Quizás la peor parte de esa mala fama radique en el fantasma de la financiación de su campaña. Lleva tres años de intensa promoción política en la que ha invertido en todo lo imaginable: en sedes, en carros, en obreros que tapan huecos, en tapas de alcantarillas, en agua para los barrios marginados, y en toda suerte de espacios publicitarios que han incluido televisión, radio y prensa. Su explicación de que el dinero viene de una casa que vendió es casi infantil. El contraste es Antonio Galán, cuya campaña ha sido igual de larga, pero está lejísimos de haber sido tan costosa. Se dice que la plata de Moreno viene del esmeraldero Víctor Carranza (se lo preguntaron en la Universidad de la Sabana, y lo negó con indignación) o de Perafán, aunque ninguna de las dos cosas se ha podido comprobar jamás. Pero el hecho es que a Moreno alguien tiene que estar financiándole lo caro, y todavía no sabemos quién.
La carambola de la radicalización de la opinión, a partir del terror que despierta Moreno en algunos sectores, la capitalizó Enrique Peñalosa: porque su campaña empezó primero que las de los demás, porque cero y van tres intentonas a la Alcaldía y porque la gente lo reconoce como un estudioso del tema de la ciudad y de sus problemas. Tiene una personalidad amable y un tono político cordial. Pero difícilmente puede decirse que Peñalosa haya sido un buen candidato: ha optado por la fórmula 'Barco', que consiste en que, cuando uno va ganando, se esconde para no desgastarse. La polémica se la ha dejado a los demás.
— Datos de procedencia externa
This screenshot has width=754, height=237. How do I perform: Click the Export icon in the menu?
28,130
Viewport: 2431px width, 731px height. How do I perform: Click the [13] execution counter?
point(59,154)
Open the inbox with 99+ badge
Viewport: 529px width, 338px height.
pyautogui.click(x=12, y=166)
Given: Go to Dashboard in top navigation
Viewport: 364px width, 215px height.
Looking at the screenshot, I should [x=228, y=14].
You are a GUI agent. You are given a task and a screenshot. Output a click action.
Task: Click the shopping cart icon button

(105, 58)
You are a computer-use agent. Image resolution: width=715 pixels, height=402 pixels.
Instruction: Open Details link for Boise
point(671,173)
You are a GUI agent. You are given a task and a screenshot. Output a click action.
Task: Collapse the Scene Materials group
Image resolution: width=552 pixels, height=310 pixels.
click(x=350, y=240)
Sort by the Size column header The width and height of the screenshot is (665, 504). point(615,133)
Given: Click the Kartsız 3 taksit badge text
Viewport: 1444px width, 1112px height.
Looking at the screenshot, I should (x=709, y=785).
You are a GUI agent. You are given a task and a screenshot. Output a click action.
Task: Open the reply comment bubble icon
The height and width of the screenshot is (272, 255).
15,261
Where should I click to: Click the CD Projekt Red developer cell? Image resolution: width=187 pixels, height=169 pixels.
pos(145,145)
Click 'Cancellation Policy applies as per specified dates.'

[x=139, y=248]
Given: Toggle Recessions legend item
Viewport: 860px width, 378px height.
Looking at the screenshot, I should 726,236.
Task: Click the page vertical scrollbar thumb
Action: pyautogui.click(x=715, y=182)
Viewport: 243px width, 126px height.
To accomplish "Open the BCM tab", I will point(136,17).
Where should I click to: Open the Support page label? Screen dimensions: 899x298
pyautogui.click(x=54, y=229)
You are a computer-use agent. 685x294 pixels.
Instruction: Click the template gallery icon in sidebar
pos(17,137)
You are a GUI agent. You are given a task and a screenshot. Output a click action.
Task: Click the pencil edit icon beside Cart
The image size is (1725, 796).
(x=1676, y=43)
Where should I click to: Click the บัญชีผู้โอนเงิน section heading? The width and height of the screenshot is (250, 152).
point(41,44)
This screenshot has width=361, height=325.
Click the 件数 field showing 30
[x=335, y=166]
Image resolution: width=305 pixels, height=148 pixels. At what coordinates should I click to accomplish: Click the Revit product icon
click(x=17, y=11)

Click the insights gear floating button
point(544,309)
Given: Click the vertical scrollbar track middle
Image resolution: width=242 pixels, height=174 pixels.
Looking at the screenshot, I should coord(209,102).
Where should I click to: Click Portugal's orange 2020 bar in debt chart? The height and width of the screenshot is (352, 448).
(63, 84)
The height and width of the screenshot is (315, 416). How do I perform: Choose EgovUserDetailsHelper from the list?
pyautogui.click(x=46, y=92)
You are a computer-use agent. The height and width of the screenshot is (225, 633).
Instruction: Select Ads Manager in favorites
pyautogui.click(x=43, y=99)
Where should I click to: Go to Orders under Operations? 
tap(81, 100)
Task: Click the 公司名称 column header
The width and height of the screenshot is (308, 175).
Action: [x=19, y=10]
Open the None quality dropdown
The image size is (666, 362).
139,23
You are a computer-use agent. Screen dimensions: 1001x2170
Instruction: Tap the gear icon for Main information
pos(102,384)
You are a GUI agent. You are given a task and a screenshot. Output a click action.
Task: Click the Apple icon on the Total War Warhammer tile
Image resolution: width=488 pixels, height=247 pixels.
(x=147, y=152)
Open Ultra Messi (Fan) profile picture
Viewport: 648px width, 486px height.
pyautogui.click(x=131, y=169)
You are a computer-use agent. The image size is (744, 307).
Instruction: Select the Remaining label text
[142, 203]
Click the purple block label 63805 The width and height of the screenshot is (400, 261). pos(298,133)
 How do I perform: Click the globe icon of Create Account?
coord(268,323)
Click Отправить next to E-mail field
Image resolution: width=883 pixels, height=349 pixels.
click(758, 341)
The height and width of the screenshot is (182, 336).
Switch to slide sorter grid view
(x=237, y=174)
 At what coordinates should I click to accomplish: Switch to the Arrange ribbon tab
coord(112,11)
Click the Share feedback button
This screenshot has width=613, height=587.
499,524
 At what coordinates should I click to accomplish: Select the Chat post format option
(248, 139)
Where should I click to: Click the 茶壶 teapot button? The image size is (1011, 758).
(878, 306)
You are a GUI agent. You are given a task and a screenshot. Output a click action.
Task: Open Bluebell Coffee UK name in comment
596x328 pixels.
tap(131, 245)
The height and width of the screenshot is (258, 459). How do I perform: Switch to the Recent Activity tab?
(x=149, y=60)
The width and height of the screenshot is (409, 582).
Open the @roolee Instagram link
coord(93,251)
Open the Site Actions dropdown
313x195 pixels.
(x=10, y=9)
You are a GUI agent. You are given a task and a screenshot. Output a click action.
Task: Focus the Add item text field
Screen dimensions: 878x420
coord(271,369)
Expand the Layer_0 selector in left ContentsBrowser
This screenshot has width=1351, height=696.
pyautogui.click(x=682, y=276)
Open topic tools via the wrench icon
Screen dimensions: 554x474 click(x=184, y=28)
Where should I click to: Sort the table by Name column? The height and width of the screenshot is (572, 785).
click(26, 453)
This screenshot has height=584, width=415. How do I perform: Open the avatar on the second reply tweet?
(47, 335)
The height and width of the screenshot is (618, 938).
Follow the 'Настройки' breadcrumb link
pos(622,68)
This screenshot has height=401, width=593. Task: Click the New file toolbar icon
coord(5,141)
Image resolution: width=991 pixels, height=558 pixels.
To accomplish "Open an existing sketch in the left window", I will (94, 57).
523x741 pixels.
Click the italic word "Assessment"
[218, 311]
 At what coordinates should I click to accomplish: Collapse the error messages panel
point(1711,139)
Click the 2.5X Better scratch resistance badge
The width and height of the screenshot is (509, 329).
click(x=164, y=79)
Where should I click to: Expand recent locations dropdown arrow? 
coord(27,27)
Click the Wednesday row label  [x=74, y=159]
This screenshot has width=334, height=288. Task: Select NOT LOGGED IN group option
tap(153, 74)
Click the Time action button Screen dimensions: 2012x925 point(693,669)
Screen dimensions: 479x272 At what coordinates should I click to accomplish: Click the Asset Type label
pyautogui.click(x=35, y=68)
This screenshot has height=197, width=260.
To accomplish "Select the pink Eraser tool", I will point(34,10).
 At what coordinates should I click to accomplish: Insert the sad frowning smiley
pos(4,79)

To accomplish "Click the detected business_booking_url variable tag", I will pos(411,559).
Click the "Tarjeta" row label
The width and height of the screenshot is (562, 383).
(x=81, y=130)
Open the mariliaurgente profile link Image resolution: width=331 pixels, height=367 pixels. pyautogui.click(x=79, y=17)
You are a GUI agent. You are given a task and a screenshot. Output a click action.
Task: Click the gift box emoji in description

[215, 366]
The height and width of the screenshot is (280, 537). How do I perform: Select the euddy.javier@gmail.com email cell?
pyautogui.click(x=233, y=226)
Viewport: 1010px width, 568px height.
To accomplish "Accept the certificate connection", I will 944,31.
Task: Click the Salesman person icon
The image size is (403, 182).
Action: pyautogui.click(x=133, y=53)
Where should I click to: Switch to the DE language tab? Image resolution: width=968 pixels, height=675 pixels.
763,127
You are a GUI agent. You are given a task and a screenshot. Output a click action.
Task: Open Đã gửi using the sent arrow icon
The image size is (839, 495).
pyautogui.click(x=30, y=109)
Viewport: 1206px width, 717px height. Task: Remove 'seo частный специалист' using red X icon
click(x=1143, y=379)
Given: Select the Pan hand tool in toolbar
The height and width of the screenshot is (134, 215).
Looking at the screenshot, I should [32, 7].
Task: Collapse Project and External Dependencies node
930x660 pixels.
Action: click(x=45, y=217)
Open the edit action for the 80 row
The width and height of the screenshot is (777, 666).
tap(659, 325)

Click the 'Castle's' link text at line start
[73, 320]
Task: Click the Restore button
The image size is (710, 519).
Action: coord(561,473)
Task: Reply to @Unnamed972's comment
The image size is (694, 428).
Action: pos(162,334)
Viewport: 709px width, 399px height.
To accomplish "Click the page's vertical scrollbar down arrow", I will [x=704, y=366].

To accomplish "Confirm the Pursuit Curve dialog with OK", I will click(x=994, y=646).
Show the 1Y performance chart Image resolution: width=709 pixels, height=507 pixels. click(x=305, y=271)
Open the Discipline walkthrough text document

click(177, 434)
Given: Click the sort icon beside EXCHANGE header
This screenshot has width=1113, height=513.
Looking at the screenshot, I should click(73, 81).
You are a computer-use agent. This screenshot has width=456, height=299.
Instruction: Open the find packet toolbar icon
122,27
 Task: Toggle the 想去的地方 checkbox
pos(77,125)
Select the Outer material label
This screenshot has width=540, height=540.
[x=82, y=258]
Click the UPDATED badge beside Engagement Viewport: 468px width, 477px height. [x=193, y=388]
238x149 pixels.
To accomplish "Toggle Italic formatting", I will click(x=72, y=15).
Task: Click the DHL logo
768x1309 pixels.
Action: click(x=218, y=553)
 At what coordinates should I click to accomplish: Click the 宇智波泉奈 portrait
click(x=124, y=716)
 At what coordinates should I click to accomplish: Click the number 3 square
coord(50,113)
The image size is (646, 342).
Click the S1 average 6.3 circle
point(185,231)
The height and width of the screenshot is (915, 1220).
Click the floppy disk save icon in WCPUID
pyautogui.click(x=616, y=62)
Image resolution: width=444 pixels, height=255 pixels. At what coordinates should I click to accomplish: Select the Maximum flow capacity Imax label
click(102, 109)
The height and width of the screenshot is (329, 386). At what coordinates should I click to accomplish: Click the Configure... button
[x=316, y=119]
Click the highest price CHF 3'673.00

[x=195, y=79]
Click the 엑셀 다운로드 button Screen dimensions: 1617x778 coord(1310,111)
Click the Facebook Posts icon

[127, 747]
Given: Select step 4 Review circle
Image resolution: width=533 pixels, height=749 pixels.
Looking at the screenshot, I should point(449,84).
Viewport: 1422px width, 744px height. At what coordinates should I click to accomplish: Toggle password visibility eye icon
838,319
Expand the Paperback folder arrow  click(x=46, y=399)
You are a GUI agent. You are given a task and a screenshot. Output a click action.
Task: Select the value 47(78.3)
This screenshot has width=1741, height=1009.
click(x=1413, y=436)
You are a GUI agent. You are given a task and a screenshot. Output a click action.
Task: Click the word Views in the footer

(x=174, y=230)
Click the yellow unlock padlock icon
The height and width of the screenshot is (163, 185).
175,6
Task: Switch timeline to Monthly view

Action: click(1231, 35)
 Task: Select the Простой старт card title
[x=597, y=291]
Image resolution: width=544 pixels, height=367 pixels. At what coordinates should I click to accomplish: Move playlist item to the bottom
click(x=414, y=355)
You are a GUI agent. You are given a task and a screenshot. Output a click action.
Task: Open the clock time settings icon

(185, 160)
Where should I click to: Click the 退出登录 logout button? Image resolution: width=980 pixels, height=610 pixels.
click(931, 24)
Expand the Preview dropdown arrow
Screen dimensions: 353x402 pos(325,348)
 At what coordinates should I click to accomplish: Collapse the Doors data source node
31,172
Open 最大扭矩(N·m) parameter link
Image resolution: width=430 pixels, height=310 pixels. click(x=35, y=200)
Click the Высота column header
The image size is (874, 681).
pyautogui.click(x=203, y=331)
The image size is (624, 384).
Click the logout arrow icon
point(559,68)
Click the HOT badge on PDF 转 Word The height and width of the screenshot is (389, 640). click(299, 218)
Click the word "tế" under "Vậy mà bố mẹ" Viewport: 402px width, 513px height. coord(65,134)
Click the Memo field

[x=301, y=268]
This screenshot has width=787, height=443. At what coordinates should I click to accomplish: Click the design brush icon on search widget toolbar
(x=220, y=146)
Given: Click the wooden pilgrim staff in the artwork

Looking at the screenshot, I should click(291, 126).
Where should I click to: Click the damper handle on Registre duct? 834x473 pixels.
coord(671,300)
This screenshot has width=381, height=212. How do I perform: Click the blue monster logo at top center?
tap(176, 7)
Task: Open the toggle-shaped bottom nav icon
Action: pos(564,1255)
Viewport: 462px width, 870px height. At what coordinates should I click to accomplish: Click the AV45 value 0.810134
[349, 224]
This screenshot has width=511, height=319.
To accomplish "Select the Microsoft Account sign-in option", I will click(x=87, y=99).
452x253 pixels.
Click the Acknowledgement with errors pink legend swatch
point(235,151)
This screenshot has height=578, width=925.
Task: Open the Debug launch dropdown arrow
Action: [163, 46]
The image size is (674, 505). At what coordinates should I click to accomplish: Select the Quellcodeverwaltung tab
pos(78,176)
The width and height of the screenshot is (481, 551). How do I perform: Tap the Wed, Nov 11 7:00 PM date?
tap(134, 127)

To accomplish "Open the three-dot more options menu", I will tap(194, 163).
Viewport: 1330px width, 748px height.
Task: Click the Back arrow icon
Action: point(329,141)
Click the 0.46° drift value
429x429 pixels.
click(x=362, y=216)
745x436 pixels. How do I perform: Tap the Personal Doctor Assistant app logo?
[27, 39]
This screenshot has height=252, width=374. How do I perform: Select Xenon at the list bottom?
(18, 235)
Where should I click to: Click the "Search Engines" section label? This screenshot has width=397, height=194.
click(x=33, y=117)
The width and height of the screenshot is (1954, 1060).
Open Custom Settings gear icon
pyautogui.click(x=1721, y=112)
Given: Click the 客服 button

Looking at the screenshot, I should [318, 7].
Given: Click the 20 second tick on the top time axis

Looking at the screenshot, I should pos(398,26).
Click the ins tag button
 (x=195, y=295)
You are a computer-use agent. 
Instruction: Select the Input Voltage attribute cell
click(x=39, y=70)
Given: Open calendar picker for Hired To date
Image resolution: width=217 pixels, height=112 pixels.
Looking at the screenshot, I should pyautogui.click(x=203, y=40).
De Peñalosa también molesta la sensación de que es el candidato de Samper. Una reunión aún no suficientemente explicada en Palacio, con la disculpa de "hablar del metro", ha llevado a algunos observadores a suponer que se le entregó a Samper, y a otros, como a su rival Rudolf Hommes, a hacer incómodas sugerencias sobre el negocio multimillonario del metro.
Pero si la campaña de Peñalosa ha llamado la atención por evasiva, la del ex ministro Rudolf Hommes lo ha hecho por primípara. Ruddy se ha mostrado inseguro, irritable y hasta agresivo en sus frecuentes intervenciones en los medios de comunicación. Cuando no se pone duro y descortés con los periodistas, busca el pretexto para culpar a los demás de sus equivocaciones como candidato. Esta dura campaña para la Alcaldía ha sido como su kínder en la política, pero esperamos que si, como es previsible, utiliza esta intentona como trampolín para llegar al Congreso, se comporte como un político por lo menos de sexto bachillerato: si la letra con sangre entra, la política con fracasos se aprende.
En contraste, la mejor campaña ha sido la de un repitente: el ex alcalde Jaime Castro, un PhD en política y manzanillismo. Castro se ha mostrado maduro, sereno, seguro de sí mismo, y lleno de propuestas para Bogotá. Y aunque no parece tener chance de llegar nuevamente a la Alcaldía, es curioso que con su actual campaña haya logrado reforzar la sensación de que fue un excelente alcalde aun entre quienes, como esta columnista, lo criticaron sin piedad durante su gestión.
Por eso no me gusta la propuesta del llamado 'voto útil', consistente en que no hay que votar por el mejor candidato, sino por el que ofrezca la mayor posibilidad de derrotar a Moreno de Caro. Eso es empequeñecer la política en un tema de tanta trascendencia como el del manejo de la capital. El 'voto útil' es una condena anticipada para candidatos que, como Jaime Castro, han hecho una excelente campaña y merecen la oportunidad de ser tenidos en cuenta por el electorado. Pero además, si el voto para alcalde de Bogotá no debe darse por el candidato que a uno más le gusta sino para atajar a Moreno de Caro, porque ha sido un buen candidato y porque ha logrado transmitir el mensaje de que tiene la solución para los problemas de la ciudad, pues hasta merece ganar Moreno de Caro.
Lo contrario sería degradar la política a una fórmula contradictoria: que se vuelva preferible que pierda el peor, a que gane el mejor.